Un autre champion du monde de mémoire, Ben Pridmore.
Pour faire suite à mes trois
articles sur la mnémotechnie sur le site Virtual Magie et à mon étude Introduction au
mentalisme, à l'hypnose et à la mnémotechnie, je réalise un compte
rendu détaillé du livre qui est pour moi le meilleur des ouvrages actuels sur le sujet, Comment développer une mémoire
extraordinaire de Dominic O’Brien, huit fois champion du monde de mémoire
et qui était un élève à la fois lent et inattentif.
Dans le chapitre « Comment tout a
commencé pour moi », Dominic O’Brien évoque ses débuts, sa première
mémorisation d’un jeu de cartes complet, après avoir vu à la télévision le
mnémotechnicien Creighton Carvello réaliser cet exploit. Cela s’est passé lorsqu’il
a commencé à reconnaître des gens et des objets dans les cartes ! Voici ce
qu’il écrit :
« Nous avons tendance à
considérer la mémoire comme une fonction acquise du cerveau. Les personnes
distraites (celles qui ont l’habitude d’oublier les noms ou les anniversaires
des membres de leur famille et de leurs amis, celles qui doivent retourner au
magasin parce qu’elles y ont laissé quelque chose) disent souvent qu’elles
aimeraient avoir une meilleure mémoire. Il est cependant peu probable que ces
paroles impliquent une vraie volonté de changement. Peu de gens prennent le
temps d’être reconnaissants envers l’outil précieux et extraordinaire qu’est la
mémoire.
Procédons à un petit exercice :
imaginez quelle serait votre vie sans mémoire. Vous n’auriez pas d’images
mentales de vos amis, de votre famille et des endroits qui vous sont familiers.

● **Données étudiées**
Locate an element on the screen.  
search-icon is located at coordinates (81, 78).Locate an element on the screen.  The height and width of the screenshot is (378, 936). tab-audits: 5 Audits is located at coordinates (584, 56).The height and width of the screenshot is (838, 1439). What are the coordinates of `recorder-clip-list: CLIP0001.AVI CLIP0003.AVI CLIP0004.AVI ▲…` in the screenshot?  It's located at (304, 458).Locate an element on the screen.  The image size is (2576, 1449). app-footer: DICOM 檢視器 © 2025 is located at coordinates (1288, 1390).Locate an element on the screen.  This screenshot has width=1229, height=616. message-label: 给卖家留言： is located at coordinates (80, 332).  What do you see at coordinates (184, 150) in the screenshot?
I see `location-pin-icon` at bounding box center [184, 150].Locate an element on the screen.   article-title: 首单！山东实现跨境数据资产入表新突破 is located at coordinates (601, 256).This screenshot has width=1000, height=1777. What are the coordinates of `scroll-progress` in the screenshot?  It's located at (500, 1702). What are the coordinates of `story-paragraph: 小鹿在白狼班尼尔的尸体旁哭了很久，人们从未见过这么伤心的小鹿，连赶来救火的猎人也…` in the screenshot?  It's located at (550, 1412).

● **Tâche 1**
D'après le texte source, combien de fois Dominic O'Brien a-t-il été champion du monde de mémoire ?
● **Tâche 2**
Transcrivez le passage du texte source qui va de « Pour faire suite » à « lent et inattentif. ».

● **Solution rédigée 1**
Huit fois.

● **Solution rédigée 2**
Pour faire suite à mes trois
articles sur la mnémotechnie sur le site Virtual Magie et à mon étude Introduction au
mentalisme, à l'hypnose et à la mnémotechnie, je réalise un compte
rendu détaillé du livre qui est pour moi le meilleur des ouvrages actuels sur le sujet, Comment développer une mémoire
extraordinaire de Dominic O’Brien, huit fois champion du monde de mémoire
et qui était un élève à la fois lent et inattentif.